Plutarch (1936). Moralia (translated by F.C. Babbitt), Loeb Classical Library. Cambridge, MA: Harvard University Press. [PA4368.A2]


Plutarch was a philosopher of the first and second centuries AD. He was an independent thinker, but was known best for his biographies of other philosophers.

Plutarch, Isis and Osiris, 377-378 (pp. 156-157)


... just as the sun and the moon and the heavens and the earth and the sea are common to all, but are called by different names by different peoples, so for that one rationality [logos] which keeps all these things in order and the one Providence which watches over them and the ancillary powers that are set over all, there have arisen among different peoples, in accordance with their customs, different honors and appellations. ...

Marcus Aurelius (1916). The Communings With Himself of Marcus Aurelius, Emperor of Rome (translated by C.R. Haines), Loeb Classical Library. Cambridge, MA: Harvard University Press. [PA3939.A2]


Marcus Aurelius was a Roman emperor and Stoic philosopher of the third century, AD. His philosophy, while not entirely systematic, was a practical rule of life rather than an esoteric doctrine.
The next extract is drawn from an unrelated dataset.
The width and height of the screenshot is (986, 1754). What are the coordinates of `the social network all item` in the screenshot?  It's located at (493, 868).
Though he lived and wrote long after the time the fourth gospel was written, it is believed his thoughts on The Logos were pretty representative of Stoic thought around that time.

Marcus Aurelius, IV, 4 (pp. 70-71)


If the intellectual capacity is common to us all, common too is the reason [logos], which makes us rational creatures. If so, that reason [logos] also is common which tells us to do or not to do. ...
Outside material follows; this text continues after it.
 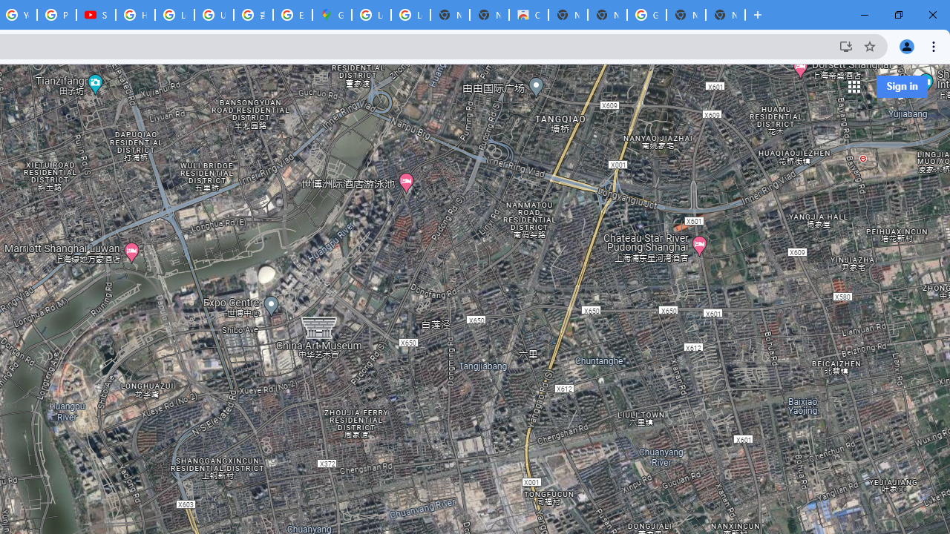 I want to click on 'Install Google Maps', so click(x=845, y=45).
Marcus Aurelius, IV, 29 (pp. 82-85)


... He is an exile who exiles himself from civic reason [logos], ... he who renounces, and severs himself from, the reason [logos] of our common Nature, because he is ill-pleased at what happens -- for the same Nature brings this into being, that also brought thee; a limb cut off from the community, he who cuts off his own soul from the soul of all rational [logical] things, which is but one.

Marcus Aurelius, V, 27 (pp. 122-123)


Walk with the Gods! And he does walk with the Gods, who lets them see his soul invariably satisfied with its lot and carrying out the will of that 'genius,' a particle of himself, which Zeus has given to every man as his captain and guide -- and this is none other than each man's intelligence and reason [logos].

Marcus Aurelius, V, 21 (pp. 124-125)


... What soul, then, has skill and knowledge? Even that which knoweth beginning and end, and the reason [logos] that informs all Substance, and governs the Whole from ordered cycle to cycle through all eternity.

Marcus Aurelius, VI, 1 (pp. 130-131)


The Universal Substance is docile and ductile; and the Reason [Logos] that controls it has no motive in itself to do wrong. For it hath no wrongness and doeth no wrong, nor is anything harmed by it. But all things come into being and fulfill their purpose as it directs.

Marcus Aurelius, VII, 53 (pp. 184-187)


A work that can be accomplished in obedience to that reason [logos] which we share with the Gods is attended with no fear. For no harm need be anticipated, where by an activity that follows the right road and satisfies the demands of our constitution, we can ensure our own weal.



The Hellenistic Jews

Philo of Alexandria (1993). The Works of Philo, translated by C.D. Yonge. Peabody, MA: Hendrickson Publishers.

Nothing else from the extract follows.